PROBLEMS TO WORK ON —
1. In the article on a backlash against women, what share of women in the United Kingdom work part-time?
2. Pick up the article on a backlash against women after its final sentence and carry it forward.

DOCUMENT TEXT —
Is it Time to talk about a Backlash against Women?

Citizen Wealth Financial Justice
Facebooktwitterredditlinkedin

1561_A4_Email_Poster.inddNew Orleans    What is going on these days?  Seems like everywhere we turn there are attacks on women in what seems a backlash against the self-satisfied progress we had hoped we were making.

            The International Labor Organization finds that there is no country where women have achieved pay equity with men.  This includes even the Scandinavian countries, which start out pretty equal, but go the other way once women have children.

            Masked in the employment statistics for more women working are numbers like the fact that 40% of women in the United Kingdom are working part-time compared to only 12% of the men.  Furthermore in 2013 the wage gap for part-time women compared to part-time men was a whopping 36%.

            It almost seems to be a part of the standard features of our polarized political discourse in the US for there to be comments about female politicians that virtually rise to the level of human rights violations.   Needless to say part of this is the deeply held view of many conservatives that they, rather than women, should be regulating women’s reproductive choices and options.  Wendy Davis from Texas, Senator Claire McCaskill from Missouri, and of course Hillary Clinton are all grist for the mill, and the fact that women’s organizations have turned the attacks into contributions, including a record $25 million this election cycle for Emily’s List, is frankly no comfort.

INFORMATION GIVEN —

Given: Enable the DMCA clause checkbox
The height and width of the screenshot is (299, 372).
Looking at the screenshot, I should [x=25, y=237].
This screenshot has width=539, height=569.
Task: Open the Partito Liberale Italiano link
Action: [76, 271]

ANSWERS TO EACH TASK —
1. 40% of women in the United Kingdom work part-time, compared to only 12% of men.

2.
            And, if you believe this toxicity doesn’t leech into the very bedrock of American political opinion then ignore the recent survey data that a majority of both men and women still believe men should be President and that men should be in charge of the 500 largest American corporations.  That’s not a glass ceiling.  That’s solid iron and steel welded firmly in place after all of these decades of social change.

            There are some fixes here, universal daycare being a major one, and more flexible work schedules being another one, but both run into difficulties in being tagged as “women’s options” rather than critical social programs for families and children, benefiting men as well.  Frequent studies find that ambition is equivalent in men and women, but simple changes in human relations departments are too often simply window dressing without real targets, according to KPMG and its recent reports.

            And, nothing disguises the flat out hate and opposition from an increasingly dug in set of men and some women who are waging what we might have hoped was a Custer’s Last Stand for a traditional role for women, but we are increasingly finding is more like an unending civil, guerrilla war, we still have not rooted out and won.